This is my second post about Stranger of Paradise: Final Fantasy Origin (Team Ninja), what I like and don’t like about it. I found watching the demo campy and enjoyable, so I bought it when it was half off. I have been playeng Elden Ring almost exclusively since the Shadow of the Erdtree drop, so this was my way of branching out. Here is the first post in which I felt I barely scratched the surface.
I was rambling on about how the level design was clearly infuriated to From’s in many ways. The biggest is that, at least for me, there is not the subtle nudging in the direction they want you to go. Every time I went into a new room, I was immediately confused as to how I got there and where I was going. Again, that might just be me, but every door looks the same. Every corridor is the exact same as the one before it. I have been turned around so many times, it’s frustrating. This is how I find all their games, by the way. I mentioned that one of the reason I quit Wo Long halfway through (right as I got to the capital) was because in the area before it, I just could not find my way. It was so fucking frustrating, and I’m finding it so in this game as well.

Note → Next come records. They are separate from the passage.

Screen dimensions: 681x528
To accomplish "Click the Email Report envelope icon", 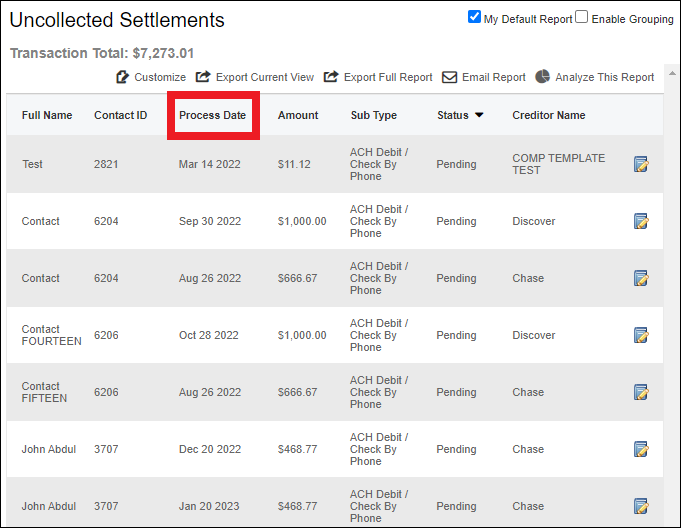I will (x=449, y=77).
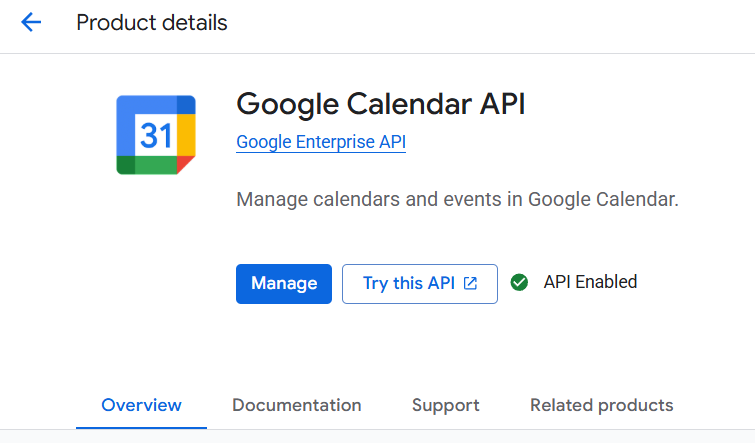Click the external link icon in Try this API
Image resolution: width=755 pixels, height=443 pixels.
(470, 284)
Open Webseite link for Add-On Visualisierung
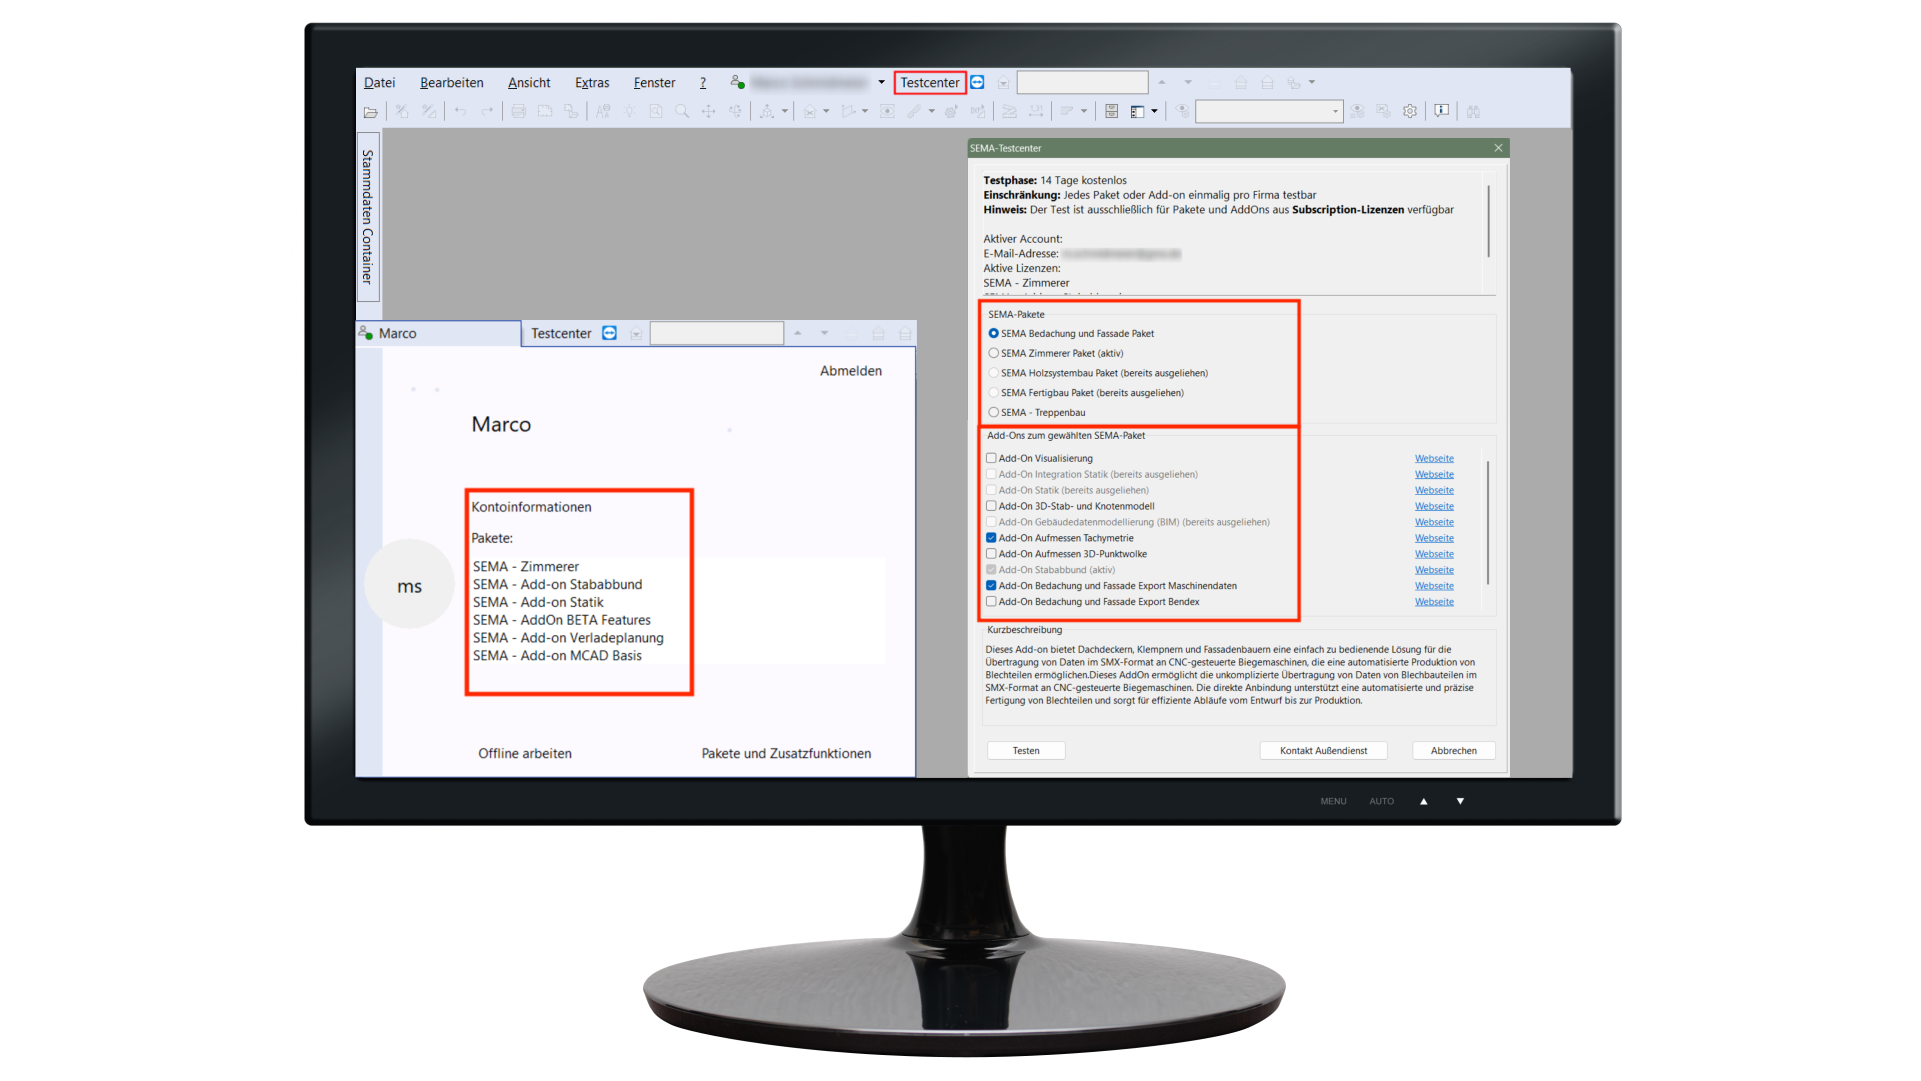Screen dimensions: 1921x1081 click(x=1434, y=459)
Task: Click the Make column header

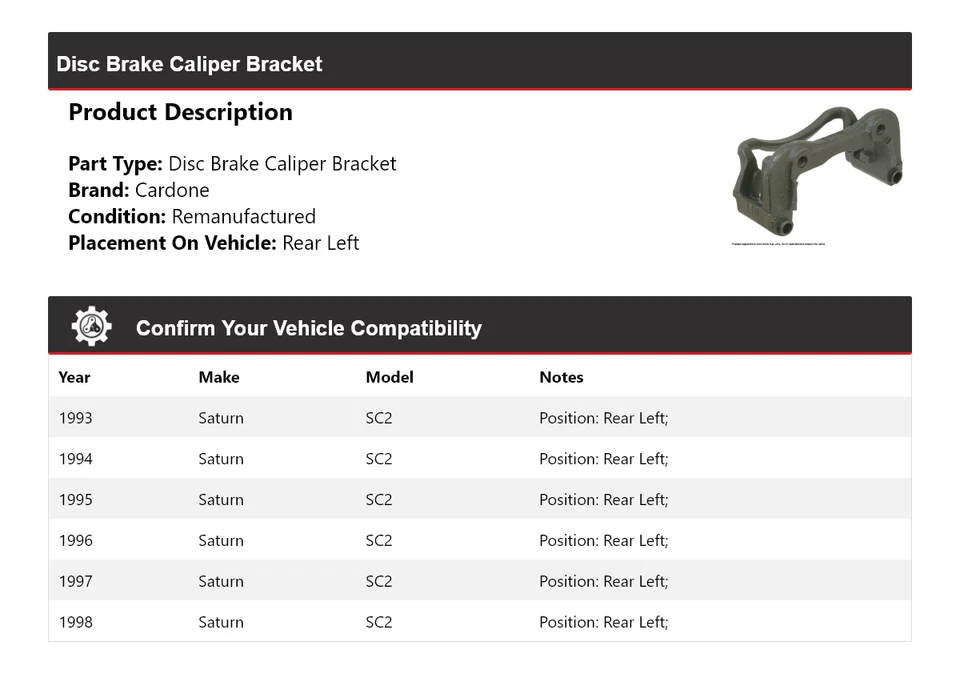Action: [x=218, y=377]
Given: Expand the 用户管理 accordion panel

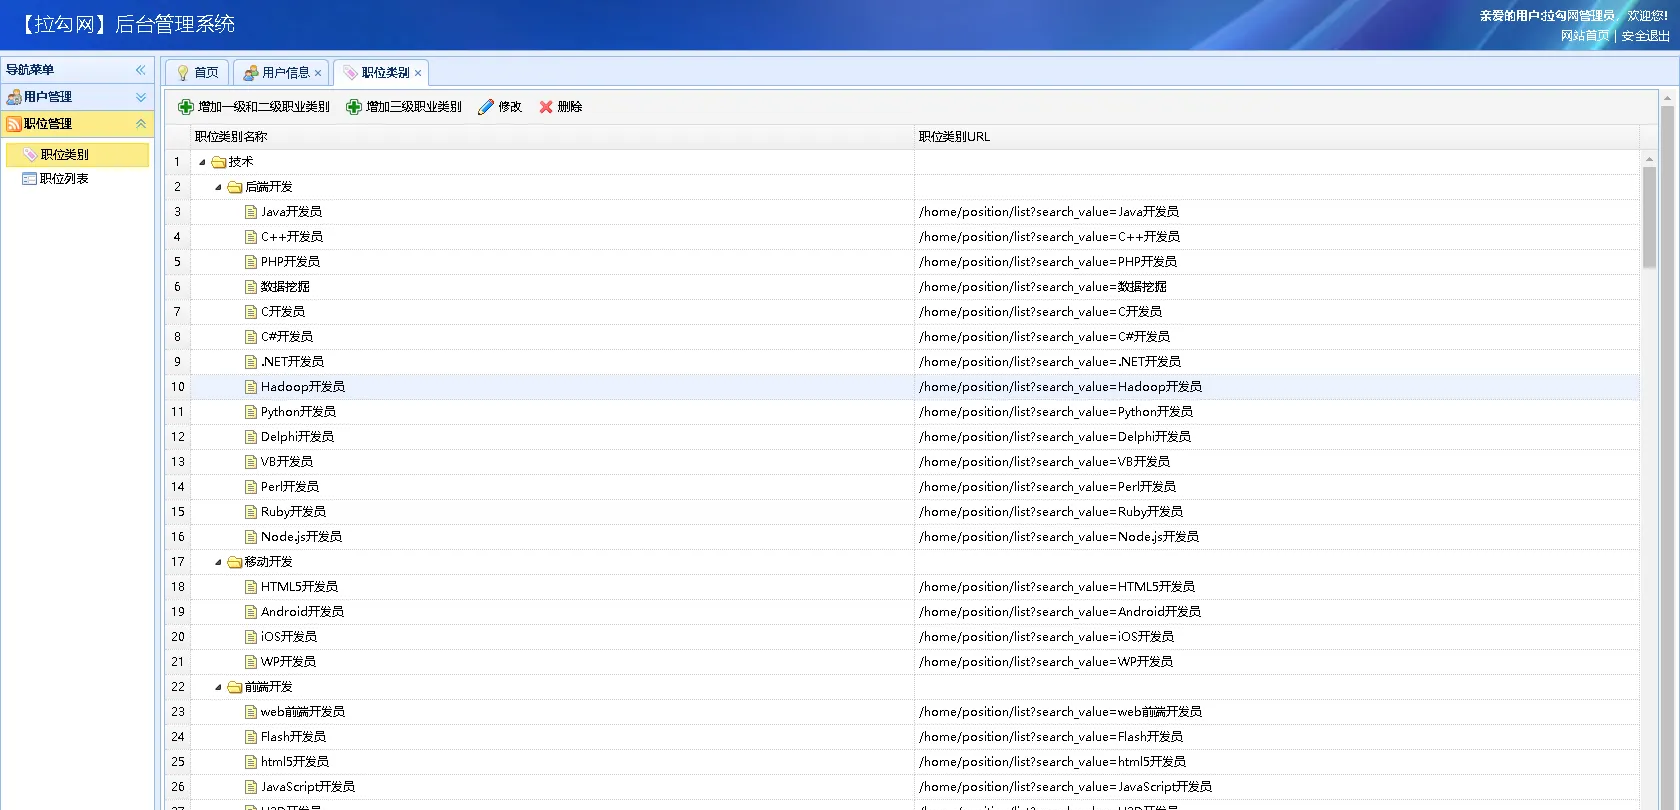Looking at the screenshot, I should tap(140, 97).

Also, the loot. So much loot. All the loot. Way too much loot. Seriously, the game could cut it by 70%, and it would not be missed. This is an area in which I don’t think any game gets it right. I mean, none of the games I’ve played (which, admittedly, isn’t many) have gotten it right–including From. They do it better than most, but I will admit that even there I often just ignore the stuff I pick up. Why? Because 75% of it is not going to be anything I can use. I get that’s the way of these games because it would probably be too much work to make the drops specific to the class, but it can be pretty deflating to go through a dozen new items and not want a single one.
This is that weird thing about choice in that the more choice you have, the less you want to choose anything. Or the more worried you are about making the wrong choice. I am someone who can regret every choice I have ever made so I appreciate when I have less choices to make. The problem, though, is more the illusion of choice. Team Ninja throws all these items at you, but it really doesn’t matter which you pick (within a group of things, I mean). As I mentioned in the last post, I’m not a min-maxer, so I’m not going to fiddle with incremental gains and losses.
What’s a positive about the game? The combat is decent. Well, it is and it isn’t. I like that you can switch easily between two different jobs and that the weapons level up as you use them. That was true in the previous games as well. There was a deeper blacksmithing system as well, but I never got exactly how it worked. And, at some certain point, I did not care.
I remember in playing the first Nioh, I was struggling along and trying to click with it. I got to a point where I fought a boss over and over and could not kill her. I wanted to leave her, go somewhere else, and farm to grind out some levels. Well, in the Team Ninja games, you can’t leave a mission without losing all your progress. I hate that so much, I can’t express my loathing for it. That meant I could only grind in the area I was in, which I did not want to do. What was I grinding for? I don’t remember, but I wanted to go back to an easier earlier area in order to get it much less painfully.
I was using the Brute Axe I had picked up in the beginning–by the way, I thought I had made it halfway through the game, but I found out it was only a third of the way–and it was serving me well. I can’t remember what my backup weapon was, but neither were getting the job done on this boss. I reluctantly switched to the Odachi, didn’t change anything else, and destroyed the boss in less than a minute; it wasn’t even close. That was what made me quit the game, which I know sounds ridiulously. Isn’t it great that I was able to kill the boss so effortlessly? And, sure, I get that different bosses are weak to different things, but it should not have made that stark of a difference between my axe and the odachi.
I was trying to do a mage build (of course), and it just didn’t feel worth it. I Googled a bit and found out that mage didn’t really work until later–even more so with the second game. That may or may not be true, but it certainly felt that way to me.
With this game, being a mage is…fine. I don’t love that the way to change what magic you’re using is by hitting RT and then pushing the LS in one of four directions (water, fire, earth, wind). You can hold it down to charge as well. I think if stays on the last one you used, but I’m not 100% sure about that. So far, it’s fine.
What I don’t like, and again, this might be on me, is the combo shit. First of all, it was nearly impossible to pull them off in the tutorial. Secondly, my brain doesn’t remember shit like that. I tried to do one of the Devils May Cry (Capcom) games and did not get along with it at all. Does it look cool? Sure. Am I good at it? Nope! There are combos in Monster Hunter World (also Capcom), but you can play both/either game without learning the combos. At least you can the latter. I really did not get along with the former (I’m pretty sure it was V).
My brain shuts down when faced with a zillion things I can do. I laugh indulgently at Rory not being able to have more than four (or however many) spells because it’s too much for him, but I feel the same about combos. I still don’t get how to link actions. I think it’s just if you do a certain set of buttons in a certain order, you get the action that is ‘linked’ to it. I would prefer if you could link/bind it to a certain button instead, but apparently that’s not possible.
This is the end of part two, and there will probably be a part three.